Posted By Administration, Thursday, October 17, 2019

Unclaimed property compliance often begins with the accounts receivable department. Regardless of a company’s industry, AR is a common source of potential unclaimed property via credit memos, overpayments, duplicate payments, customer account adjustments, unidentified remittances, accounting errors, promotional credits and discounts, product returns and write-offs. 

 

AR departments can reduce their unclaimed property risk by implementing several best practices.

 

Establish written policies and procedures to ensure that unclaimed credit balances are addressed on a regular basis.

 

Ensure that account receivable duties are segregated to discourage fraudulent activity. No single individual should have control over adding a customer plus the ability to generate credit memos. This reduces opportunities for an employee to create a fictitious customer and issue a credit to that person. 
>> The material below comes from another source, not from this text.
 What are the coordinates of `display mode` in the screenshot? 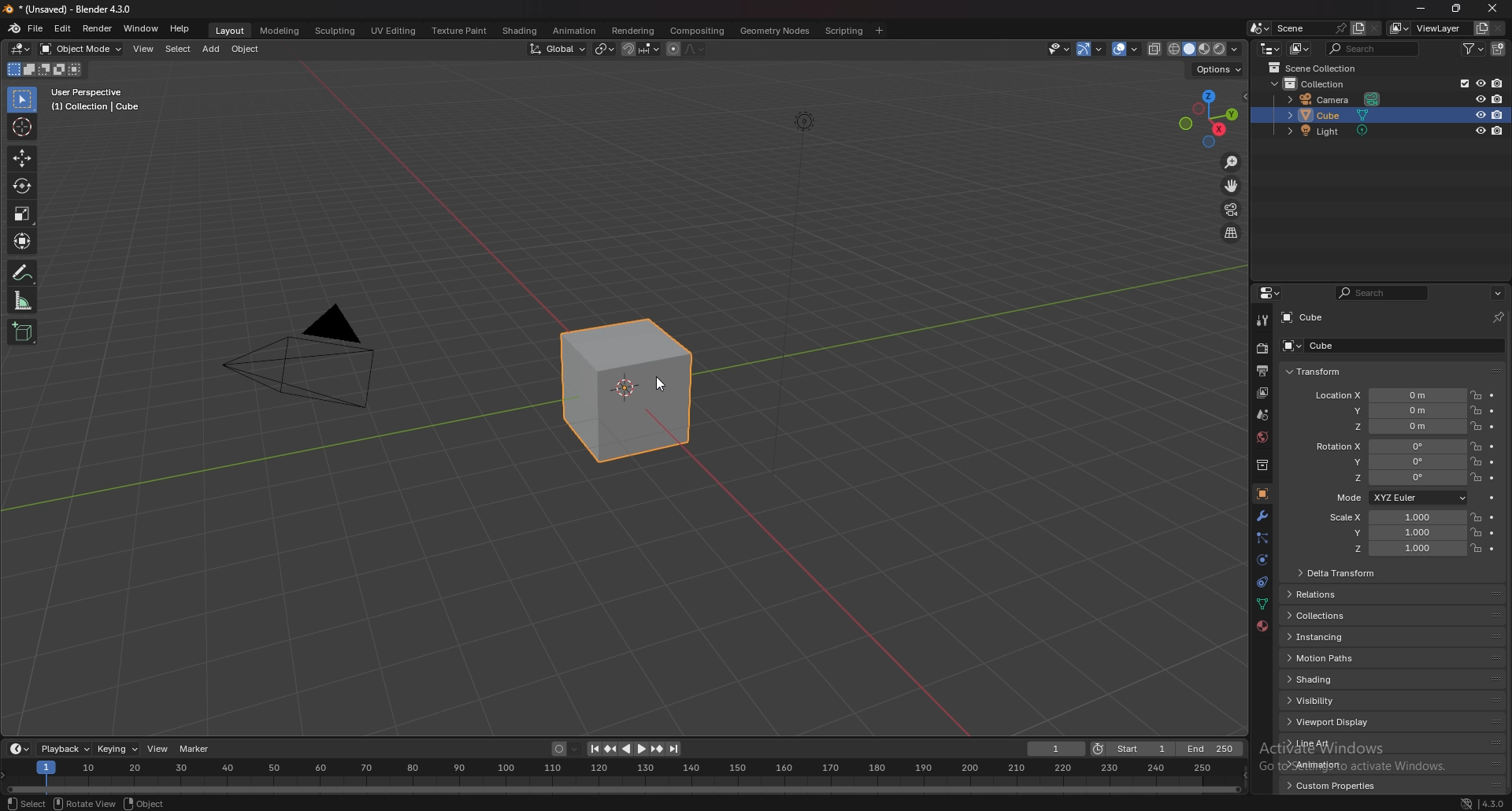 It's located at (1300, 49).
“It is important to monitor employees’ roles, understand what each role has the ability and access to do, and make sure that there is not crossover that might lead to bad actions,” said Colleen D’Eramo, corporate service specialist with Owens Corning, during a recent UPPO webinar.

 

Update last activity dates to accurately reflect current activity. Maintaining an ongoing relationship with a customer reduces the likelihood of an account becoming dormant. Recording accurate last activity dates is necessary to flag accounts at risk of generating unclaimed property and demonstrates proof of ongoing relationships with customers in the event of an audit. 

 

Follow up on credit balances as they are created. Contact customers to ask whether they want the credit offset against the next billing cycle or refunded via a check. 

“Customers are busy with their day-to-day operations, and credits can be easily forgotten,” said D’Eramo. “If you’re waiting for them to contact you about the credit, it may not happen. The longer credits linger, the more challenging it can be to take care of them because of changing roles and difficulty tracking down the transaction history.”

Include credit balances on all invoices. This practice reminds customers of credits they may otherwise forget and helps demonstrate you are making customers aware of their credit balances in the event of an audit. 

 

Establish a procedure to automatically generate correspondence with customers with outstanding credit balances. Routinely generating a report that flags customers with credit balances of two years or longer, for example, can help you reach out before accounts have to be reported as unclaimed.

 

Include outstanding credit balances in standard due diligence communications. Much like including balances on invoices, this procedure reminds customers of their credits so they can be applied or refunded rather than reported as unclaimed.

 

Implementing these procedures, AR departments have less liability to worry about as accounts age. The goal is to reduce the amount of time credits remain on the books and, ultimately, eliminating the need to consider them for unclaimed property reporting.